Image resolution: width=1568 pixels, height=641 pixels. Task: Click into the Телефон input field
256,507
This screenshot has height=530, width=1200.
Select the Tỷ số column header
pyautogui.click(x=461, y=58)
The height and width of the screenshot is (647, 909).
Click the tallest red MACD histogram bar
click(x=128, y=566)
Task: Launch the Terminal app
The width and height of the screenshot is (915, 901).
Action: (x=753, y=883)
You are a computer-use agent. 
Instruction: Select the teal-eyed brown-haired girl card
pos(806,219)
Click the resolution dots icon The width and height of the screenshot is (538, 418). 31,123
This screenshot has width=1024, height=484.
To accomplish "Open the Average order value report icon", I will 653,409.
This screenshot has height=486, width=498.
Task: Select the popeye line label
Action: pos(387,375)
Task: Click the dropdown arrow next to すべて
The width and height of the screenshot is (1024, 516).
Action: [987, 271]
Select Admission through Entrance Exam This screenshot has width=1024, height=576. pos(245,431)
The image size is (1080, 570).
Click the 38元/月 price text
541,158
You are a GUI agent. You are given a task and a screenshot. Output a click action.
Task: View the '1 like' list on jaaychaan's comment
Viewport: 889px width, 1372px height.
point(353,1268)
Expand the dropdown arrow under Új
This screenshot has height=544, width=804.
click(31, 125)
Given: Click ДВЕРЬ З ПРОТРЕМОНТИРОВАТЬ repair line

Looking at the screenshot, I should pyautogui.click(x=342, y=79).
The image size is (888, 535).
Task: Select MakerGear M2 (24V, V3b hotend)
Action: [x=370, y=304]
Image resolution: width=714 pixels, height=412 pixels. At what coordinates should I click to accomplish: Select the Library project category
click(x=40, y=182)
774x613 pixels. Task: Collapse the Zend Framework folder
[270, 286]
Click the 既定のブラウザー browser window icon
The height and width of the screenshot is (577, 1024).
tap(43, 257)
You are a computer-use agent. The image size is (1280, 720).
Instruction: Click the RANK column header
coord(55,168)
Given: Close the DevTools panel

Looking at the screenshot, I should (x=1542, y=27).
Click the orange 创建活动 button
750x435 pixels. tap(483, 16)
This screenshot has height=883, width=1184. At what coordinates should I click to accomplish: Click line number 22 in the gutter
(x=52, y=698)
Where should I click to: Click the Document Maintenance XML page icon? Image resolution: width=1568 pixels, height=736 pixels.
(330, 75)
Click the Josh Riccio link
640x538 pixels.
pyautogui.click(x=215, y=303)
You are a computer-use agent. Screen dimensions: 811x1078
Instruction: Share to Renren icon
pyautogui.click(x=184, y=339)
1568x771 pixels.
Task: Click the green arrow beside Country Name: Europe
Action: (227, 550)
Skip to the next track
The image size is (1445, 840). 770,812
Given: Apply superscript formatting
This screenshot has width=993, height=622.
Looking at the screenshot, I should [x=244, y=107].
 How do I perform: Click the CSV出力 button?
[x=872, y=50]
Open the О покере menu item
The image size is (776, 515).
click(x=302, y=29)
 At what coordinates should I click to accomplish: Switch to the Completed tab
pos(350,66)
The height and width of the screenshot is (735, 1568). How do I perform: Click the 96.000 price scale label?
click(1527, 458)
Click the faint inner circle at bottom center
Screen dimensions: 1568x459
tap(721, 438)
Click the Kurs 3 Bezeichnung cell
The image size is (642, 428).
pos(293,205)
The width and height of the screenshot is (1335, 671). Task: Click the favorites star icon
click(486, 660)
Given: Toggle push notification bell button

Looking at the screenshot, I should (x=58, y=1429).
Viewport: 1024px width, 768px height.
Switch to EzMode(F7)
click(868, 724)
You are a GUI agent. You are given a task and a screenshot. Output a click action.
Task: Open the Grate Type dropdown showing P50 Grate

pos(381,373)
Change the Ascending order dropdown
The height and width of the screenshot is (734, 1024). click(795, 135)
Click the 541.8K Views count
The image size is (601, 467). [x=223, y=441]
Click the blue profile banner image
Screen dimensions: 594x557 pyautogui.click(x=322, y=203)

____________________

WHAT TO PRODUCE → Each line holding the word "computer" must be pulled from the records.

SOLVED EXERCISE →
You are a computer-use agent. 
You are a computer-use agent. The image size is (1280, 720).
You are a computer-use agent. Screen dimensions: 811x1078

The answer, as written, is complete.